Work through the data below and copy out every line where "will" is found.

Saved data entries:
== Segment start ==

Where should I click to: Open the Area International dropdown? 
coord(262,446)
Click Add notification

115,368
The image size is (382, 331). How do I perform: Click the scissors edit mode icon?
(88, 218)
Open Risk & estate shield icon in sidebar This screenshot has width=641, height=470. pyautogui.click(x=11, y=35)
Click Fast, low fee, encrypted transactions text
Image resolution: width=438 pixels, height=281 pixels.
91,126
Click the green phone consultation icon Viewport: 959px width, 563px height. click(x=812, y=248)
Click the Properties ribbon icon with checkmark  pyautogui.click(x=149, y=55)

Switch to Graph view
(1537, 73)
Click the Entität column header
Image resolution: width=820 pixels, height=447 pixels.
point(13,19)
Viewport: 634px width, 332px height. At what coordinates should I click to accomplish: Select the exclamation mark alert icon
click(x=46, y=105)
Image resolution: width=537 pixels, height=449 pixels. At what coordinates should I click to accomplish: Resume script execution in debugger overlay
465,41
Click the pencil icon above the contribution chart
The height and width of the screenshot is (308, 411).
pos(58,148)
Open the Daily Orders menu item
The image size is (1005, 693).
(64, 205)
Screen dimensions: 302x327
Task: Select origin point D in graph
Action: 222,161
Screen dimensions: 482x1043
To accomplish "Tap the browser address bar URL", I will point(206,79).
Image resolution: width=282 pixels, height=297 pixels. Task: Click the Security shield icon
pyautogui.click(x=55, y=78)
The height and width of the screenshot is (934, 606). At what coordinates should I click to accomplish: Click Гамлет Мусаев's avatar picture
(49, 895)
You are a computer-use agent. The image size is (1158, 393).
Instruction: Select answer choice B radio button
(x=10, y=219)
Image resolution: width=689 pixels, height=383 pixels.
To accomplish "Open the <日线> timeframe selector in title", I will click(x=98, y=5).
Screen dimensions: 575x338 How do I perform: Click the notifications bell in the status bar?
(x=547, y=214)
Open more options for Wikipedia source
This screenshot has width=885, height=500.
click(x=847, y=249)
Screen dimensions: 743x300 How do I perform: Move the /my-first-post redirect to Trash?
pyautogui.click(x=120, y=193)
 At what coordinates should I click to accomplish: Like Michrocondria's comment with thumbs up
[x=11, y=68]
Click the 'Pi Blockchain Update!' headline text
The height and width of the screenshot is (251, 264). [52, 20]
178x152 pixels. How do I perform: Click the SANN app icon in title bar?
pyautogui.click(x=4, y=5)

== Segment end ==

EXERCISE RESPONSE:
To accomplish "Tap the browser address bar URL", I will point(206,79).
To accomplish "Open the <日线> timeframe selector in title", I will click(x=98, y=5).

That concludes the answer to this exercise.